The bell will be ringing once again in just a few weeks with the starting Sept. 6 -- but don't panic. We've gathered some tips from Eastside teachers and tutors on what parents can do in the remaining weeks of summer and the first days of school to help kids succeed this coming year.
Preparing for a successful start at preschool or kindergarten
Judy Holt, director of Redmond’s highly-regarded Community Preschool, has more than 20 years of experience helping students prepare for their first days of school at both her preschool and her “graduates” for kindergarten.
Holt said parents should discuss any concerns their children have about the coming school year prior to the first day. Assure the child that school is a fun place where there will be lots of things to do and new friends to play with, she said. If the school’s playground is open to the public, take your child there to play. Practice basic skills such as taking on and off coats as zippers and buttons can be a challenge at first for little kids.
If your child will be eating lunch at school, make sure he or she can open water bottles and food containers and have him or her practice unpacking a lunch box, Holt said. Review some basic skills for an incoming kindergartner such as colors, numbers and letters. If you can find out which kids will be in your child’s class, make some play dates before school starts. Attend any “meet and greets” this month that will give your child and you a chance to connect with his or her teacher and see the classroom.
If your child is anxious about taking a bus to school for the first time, Holt advises parents to ease into the process.
“Remember, mom or dad can wait at the bus stop with the child, then drive behind the bus the first day and meet the child at school," she said.
Address any lingering challenges
Dave Zook, director of a Bellevue tutoring service called Big Brains Education Enrichment, says now is the time, before school starts, to connect with a tutor and bring struggling students up to speed.
“If kids do work over the summer, tutors are able to completely focus on shoring up basics and foundational skills, which always pays the biggest dividends long term," he said.
Parents of elementary-age kids can also review math skills at home and should constantly stress reading, Zook said.
Zook also encourages parents to talk about expectations for their child now, before the school year starts, and to remember to be a supportive partner in their child’s education throughout the year.
“Be consistent. If you value education for your child, then you have to make sure that they do what is necessary," he said. "There are no excuses for frequently not completing assignments and not doing extra-credit when offered."
Don’t assume you can “let go” in junior high
Karen Todd is a retired Lake Washington District schoolteacher who taught for both the Quest program and general education classes at in Kirkland. She says it's important for parents of junior high students to remember who's boss and not back off from their children's education.
Todd said parents should take notice of pre-function event dates on the school’s website and make sure their students attends them. You should also be monitoring your child's computer and cell phone activity now and throughout the school year, she said.
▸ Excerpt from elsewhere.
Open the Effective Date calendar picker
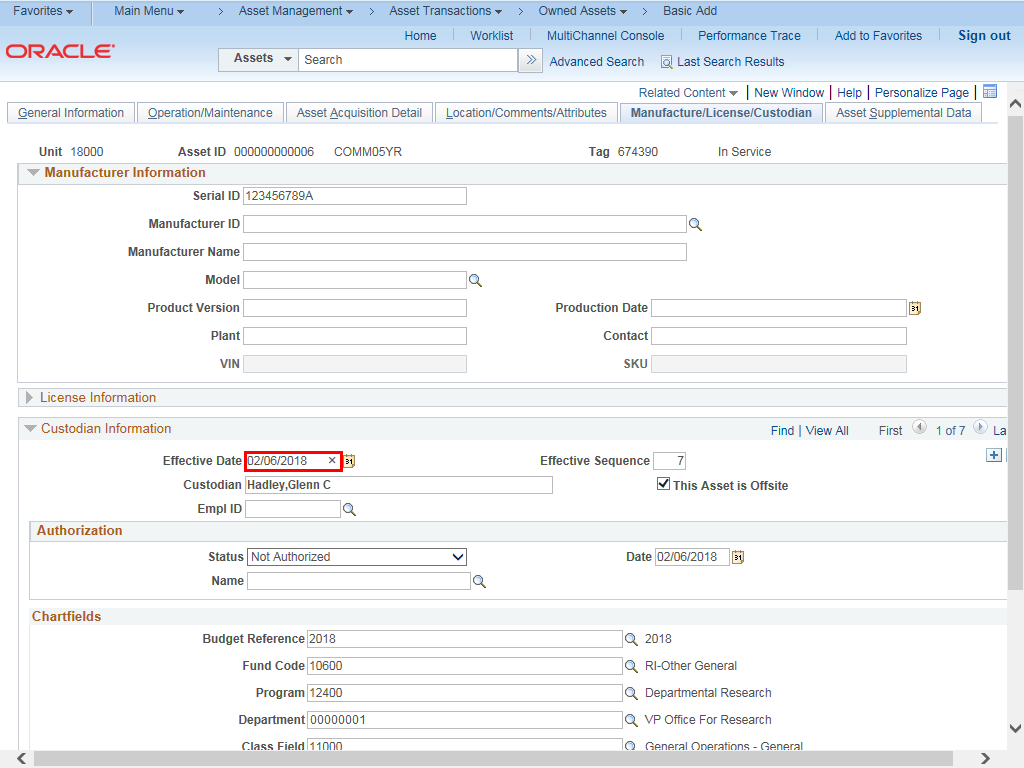Image resolution: width=1024 pixels, height=768 pixels. click(350, 461)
“Lots of stuff starts happening in junior high and you need to let your kid know you are monitoring him or her,” Todd said.
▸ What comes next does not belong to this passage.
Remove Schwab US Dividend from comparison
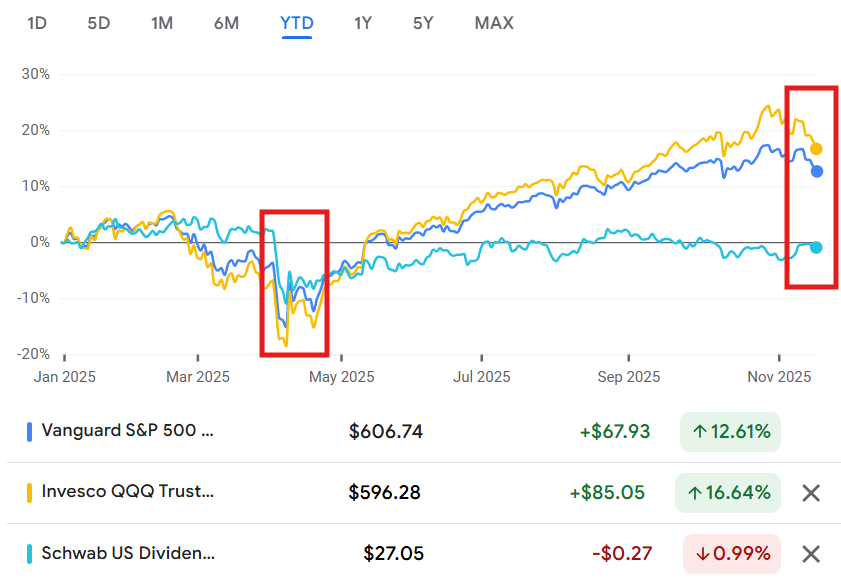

Todd also suggests having students write a letter to themselves about the first day of junior high school—what they are wearing, what they are worried about and what they hope for, that you’ll keep for them and promise not to read, as a treasured memory for them to have in the future.
Teachers as partners
Rona Chumbook, a recently retired Lake Washington world languages teacher with more than 20 years of experience teaching, reminds parents that teachers in junior high and high school want to know about their students. She encourages parents to send teachers a brief email before school starts about any specific challenges your child has in terms of learning, hearing or vision or new situations that have arisen over the summer that may be stressing him or her and impact his or her academic performance, such as a including a parent’s job loss or divorce.
Be mindful of how much teacher’s jobs have changed since you were in junior high and high school, Chumbook said, and be respectful of their time. Communicate important information with teachers in short and concise emails. Offer to help with supplies as needed.
“Teachers appreciate hand sanitizer, tissues, etcetera, for their classrooms that are no longer supplied, but ask what they need,” she said. “Parents should view their child’s teacher as a team member and make an appointment early in the school year if the child has ongoing challenges that need to be addressed.”